Dataset entries:
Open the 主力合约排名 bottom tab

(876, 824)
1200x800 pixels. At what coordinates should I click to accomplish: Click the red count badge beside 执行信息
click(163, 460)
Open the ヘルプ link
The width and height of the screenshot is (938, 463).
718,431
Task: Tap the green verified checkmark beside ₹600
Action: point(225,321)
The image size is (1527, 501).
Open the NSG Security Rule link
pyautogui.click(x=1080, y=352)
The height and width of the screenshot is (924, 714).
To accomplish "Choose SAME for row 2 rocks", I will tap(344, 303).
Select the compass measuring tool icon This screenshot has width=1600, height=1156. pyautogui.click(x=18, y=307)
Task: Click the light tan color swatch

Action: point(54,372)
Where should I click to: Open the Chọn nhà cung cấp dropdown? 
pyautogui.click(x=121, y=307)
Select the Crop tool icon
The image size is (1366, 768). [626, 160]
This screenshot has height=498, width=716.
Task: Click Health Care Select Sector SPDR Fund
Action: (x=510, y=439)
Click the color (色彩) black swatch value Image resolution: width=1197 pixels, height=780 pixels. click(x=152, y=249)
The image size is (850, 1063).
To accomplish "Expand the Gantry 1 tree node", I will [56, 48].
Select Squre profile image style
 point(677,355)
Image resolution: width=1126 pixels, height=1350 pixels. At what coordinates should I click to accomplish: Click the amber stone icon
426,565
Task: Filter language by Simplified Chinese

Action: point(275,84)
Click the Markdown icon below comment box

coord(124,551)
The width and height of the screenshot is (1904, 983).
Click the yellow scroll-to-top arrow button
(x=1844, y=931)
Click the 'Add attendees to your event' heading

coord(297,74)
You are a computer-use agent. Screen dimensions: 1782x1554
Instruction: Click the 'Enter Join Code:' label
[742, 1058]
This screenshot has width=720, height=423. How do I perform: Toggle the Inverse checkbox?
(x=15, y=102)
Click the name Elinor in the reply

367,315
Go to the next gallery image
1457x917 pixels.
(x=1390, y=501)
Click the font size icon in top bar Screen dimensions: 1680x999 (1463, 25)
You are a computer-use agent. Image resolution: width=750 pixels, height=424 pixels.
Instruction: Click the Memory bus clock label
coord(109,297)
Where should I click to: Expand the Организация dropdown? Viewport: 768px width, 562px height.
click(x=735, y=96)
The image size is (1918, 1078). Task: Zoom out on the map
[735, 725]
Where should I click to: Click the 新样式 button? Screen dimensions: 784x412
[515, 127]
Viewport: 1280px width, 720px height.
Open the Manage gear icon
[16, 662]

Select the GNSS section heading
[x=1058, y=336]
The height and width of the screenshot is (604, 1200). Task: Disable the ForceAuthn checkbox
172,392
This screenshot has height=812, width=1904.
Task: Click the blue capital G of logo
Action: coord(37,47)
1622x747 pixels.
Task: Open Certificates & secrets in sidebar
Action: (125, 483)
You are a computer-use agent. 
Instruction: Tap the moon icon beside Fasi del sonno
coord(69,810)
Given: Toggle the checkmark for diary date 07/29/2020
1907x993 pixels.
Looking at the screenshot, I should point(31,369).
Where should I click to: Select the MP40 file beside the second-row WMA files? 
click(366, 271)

To do: Copy word for word the stretch of entries above from the line that has "Select the Crop tool icon" through the line that has "The image size is (850, 1063).", both ends included, and nothing outside it.

Solution for this exercise:
Select the Crop tool icon
The image size is (1366, 768). [626, 160]
This screenshot has height=498, width=716.
Task: Click Health Care Select Sector SPDR Fund
Action: (x=510, y=439)
Click the color (色彩) black swatch value Image resolution: width=1197 pixels, height=780 pixels. click(x=152, y=249)
The image size is (850, 1063).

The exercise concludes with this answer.